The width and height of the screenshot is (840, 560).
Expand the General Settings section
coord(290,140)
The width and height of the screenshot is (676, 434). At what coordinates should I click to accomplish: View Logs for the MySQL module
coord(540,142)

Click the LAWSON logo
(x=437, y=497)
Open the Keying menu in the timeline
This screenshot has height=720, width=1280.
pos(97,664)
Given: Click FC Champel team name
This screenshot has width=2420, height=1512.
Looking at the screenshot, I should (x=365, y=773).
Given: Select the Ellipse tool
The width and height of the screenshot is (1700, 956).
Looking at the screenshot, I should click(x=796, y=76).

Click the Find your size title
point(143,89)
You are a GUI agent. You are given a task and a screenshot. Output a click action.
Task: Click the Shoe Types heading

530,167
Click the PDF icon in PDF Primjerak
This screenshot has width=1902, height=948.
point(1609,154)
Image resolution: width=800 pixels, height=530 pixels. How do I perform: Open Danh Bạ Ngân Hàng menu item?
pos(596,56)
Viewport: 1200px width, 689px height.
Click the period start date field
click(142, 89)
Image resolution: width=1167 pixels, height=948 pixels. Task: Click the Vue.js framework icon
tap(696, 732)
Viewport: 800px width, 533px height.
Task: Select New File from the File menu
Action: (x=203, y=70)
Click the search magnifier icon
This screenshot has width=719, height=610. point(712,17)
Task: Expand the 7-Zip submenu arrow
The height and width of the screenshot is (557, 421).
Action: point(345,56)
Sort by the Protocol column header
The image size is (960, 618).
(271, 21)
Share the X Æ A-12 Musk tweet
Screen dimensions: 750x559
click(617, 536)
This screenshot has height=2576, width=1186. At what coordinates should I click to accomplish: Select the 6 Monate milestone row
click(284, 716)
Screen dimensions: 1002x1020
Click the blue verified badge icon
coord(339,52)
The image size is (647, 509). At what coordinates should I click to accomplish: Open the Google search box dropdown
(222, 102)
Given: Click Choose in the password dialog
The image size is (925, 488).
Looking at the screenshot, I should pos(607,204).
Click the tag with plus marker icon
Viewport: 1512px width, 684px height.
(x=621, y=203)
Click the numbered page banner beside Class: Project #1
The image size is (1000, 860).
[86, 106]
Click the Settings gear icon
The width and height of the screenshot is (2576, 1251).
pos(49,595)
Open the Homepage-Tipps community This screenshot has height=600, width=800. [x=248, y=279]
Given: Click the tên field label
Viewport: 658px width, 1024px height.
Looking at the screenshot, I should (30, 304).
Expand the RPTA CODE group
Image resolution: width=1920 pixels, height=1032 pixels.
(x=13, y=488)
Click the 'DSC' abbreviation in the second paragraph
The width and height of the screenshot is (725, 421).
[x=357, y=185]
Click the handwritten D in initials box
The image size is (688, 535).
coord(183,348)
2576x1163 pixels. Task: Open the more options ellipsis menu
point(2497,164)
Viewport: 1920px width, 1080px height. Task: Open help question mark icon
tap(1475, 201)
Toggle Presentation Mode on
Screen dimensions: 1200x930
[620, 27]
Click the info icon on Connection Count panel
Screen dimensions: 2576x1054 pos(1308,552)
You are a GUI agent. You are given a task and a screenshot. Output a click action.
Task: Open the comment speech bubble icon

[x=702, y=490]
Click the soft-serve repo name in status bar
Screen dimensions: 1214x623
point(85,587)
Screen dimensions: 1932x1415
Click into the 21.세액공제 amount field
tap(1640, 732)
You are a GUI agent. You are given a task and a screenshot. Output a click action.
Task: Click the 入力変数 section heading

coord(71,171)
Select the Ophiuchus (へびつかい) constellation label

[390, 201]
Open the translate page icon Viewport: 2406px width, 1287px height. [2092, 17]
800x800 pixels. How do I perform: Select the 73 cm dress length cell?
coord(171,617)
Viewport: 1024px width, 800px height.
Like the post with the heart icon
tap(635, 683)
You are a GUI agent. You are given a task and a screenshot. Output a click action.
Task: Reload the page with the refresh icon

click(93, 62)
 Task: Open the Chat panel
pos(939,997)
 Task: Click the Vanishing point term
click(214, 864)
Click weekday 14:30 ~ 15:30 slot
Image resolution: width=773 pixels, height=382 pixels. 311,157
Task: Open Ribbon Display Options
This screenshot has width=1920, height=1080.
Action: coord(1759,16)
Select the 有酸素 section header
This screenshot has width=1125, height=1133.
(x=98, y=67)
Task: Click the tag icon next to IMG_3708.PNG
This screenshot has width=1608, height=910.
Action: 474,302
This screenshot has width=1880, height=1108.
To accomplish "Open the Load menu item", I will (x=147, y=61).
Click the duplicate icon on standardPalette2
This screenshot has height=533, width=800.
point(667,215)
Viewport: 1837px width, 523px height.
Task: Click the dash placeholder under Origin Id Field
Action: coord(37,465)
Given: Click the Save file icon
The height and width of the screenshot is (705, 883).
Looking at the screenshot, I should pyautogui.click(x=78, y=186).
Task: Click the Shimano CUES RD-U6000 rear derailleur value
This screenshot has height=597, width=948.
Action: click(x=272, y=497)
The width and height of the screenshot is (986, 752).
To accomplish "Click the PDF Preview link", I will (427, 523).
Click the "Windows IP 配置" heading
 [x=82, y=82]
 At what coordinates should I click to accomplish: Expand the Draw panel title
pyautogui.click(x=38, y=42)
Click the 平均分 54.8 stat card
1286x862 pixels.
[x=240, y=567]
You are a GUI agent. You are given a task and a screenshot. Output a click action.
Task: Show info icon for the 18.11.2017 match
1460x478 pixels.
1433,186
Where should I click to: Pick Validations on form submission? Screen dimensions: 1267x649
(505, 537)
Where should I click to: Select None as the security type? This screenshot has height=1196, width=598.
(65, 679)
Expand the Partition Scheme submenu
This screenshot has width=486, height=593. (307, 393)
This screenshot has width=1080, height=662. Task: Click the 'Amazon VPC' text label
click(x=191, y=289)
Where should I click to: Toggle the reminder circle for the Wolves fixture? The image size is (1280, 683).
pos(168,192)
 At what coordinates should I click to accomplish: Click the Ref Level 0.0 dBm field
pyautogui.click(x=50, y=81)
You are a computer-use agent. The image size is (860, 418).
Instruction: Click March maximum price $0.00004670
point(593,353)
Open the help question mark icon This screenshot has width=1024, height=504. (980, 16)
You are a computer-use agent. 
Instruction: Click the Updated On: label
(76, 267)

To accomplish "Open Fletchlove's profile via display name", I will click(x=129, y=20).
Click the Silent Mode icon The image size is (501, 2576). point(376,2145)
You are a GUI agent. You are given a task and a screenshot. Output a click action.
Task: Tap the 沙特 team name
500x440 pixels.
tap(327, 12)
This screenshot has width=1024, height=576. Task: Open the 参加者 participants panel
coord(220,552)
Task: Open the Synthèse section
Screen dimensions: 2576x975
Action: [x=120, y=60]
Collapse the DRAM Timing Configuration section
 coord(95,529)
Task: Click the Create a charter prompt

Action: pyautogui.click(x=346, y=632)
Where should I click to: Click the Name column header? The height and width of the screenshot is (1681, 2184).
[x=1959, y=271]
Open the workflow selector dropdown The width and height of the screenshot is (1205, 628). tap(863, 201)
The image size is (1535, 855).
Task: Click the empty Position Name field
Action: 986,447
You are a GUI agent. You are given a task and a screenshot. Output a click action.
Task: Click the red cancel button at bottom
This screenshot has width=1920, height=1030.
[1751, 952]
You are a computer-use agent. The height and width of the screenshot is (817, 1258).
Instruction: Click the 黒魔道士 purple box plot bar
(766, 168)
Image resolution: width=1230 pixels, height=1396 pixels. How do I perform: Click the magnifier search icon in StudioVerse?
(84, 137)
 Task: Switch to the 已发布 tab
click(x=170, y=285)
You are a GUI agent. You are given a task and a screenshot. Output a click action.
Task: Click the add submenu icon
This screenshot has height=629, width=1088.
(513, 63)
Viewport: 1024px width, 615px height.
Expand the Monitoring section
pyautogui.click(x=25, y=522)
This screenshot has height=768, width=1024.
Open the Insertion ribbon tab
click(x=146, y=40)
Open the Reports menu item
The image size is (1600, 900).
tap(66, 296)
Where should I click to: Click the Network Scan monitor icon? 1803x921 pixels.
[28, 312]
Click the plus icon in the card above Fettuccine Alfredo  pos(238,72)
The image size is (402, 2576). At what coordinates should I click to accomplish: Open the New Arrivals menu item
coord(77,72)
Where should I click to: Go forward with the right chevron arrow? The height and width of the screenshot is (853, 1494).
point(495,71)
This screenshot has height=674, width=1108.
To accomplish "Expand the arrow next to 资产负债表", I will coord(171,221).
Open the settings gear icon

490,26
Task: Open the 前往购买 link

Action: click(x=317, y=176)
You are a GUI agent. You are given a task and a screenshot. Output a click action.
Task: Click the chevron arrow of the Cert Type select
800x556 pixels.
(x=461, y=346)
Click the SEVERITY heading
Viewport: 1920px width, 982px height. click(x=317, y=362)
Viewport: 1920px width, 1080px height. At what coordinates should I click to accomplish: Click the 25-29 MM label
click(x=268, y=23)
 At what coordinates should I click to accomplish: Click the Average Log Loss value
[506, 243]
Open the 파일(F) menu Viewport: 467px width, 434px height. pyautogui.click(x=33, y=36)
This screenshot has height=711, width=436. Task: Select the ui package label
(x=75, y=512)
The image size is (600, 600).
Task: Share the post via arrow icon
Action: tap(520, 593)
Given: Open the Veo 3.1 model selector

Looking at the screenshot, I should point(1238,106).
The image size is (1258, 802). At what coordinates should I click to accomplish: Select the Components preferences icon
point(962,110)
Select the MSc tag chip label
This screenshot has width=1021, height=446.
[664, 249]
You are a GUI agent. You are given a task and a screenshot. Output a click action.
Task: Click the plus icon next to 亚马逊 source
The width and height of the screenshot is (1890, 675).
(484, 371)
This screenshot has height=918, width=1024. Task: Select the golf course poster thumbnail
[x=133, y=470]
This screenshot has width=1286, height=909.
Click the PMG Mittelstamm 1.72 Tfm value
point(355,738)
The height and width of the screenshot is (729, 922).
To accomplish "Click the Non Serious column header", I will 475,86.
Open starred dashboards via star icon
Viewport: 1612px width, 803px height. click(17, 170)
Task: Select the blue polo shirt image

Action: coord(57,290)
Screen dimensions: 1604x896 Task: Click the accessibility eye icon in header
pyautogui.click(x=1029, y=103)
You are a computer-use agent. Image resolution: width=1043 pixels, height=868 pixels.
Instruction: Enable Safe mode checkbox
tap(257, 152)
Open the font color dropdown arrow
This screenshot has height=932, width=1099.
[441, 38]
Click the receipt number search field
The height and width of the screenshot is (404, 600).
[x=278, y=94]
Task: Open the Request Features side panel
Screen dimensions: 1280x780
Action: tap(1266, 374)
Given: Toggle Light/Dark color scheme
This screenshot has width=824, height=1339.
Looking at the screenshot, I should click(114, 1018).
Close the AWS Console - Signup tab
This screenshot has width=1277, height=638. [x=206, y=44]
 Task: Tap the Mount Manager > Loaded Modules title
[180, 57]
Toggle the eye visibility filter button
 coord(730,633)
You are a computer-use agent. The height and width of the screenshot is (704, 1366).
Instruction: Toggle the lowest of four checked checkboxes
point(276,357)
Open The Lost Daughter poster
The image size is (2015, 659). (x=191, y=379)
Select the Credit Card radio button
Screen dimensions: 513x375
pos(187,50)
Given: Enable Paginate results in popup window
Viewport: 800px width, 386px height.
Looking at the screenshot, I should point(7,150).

◆ **Task instructions**
Reproduce only the data lines beginning with the line that has "Open the translate" and ending after the line that has "click(214, 864)". Swap every "icon" for "symbol" and leave everything else unchanged.

◆ **Output below**
Open the translate page symbol Viewport: 2406px width, 1287px height. [2092, 17]
800x800 pixels. How do I perform: Select the 73 cm dress length cell?
coord(171,617)
Viewport: 1024px width, 800px height.
Like the post with the heart symbol
tap(635, 683)
You are a GUI agent. You are given a task and a screenshot. Output a click action.
Task: Reload the page with the refresh symbol

click(93, 62)
 Task: Open the Chat panel
pos(939,997)
 Task: Click the Vanishing point term
click(214, 864)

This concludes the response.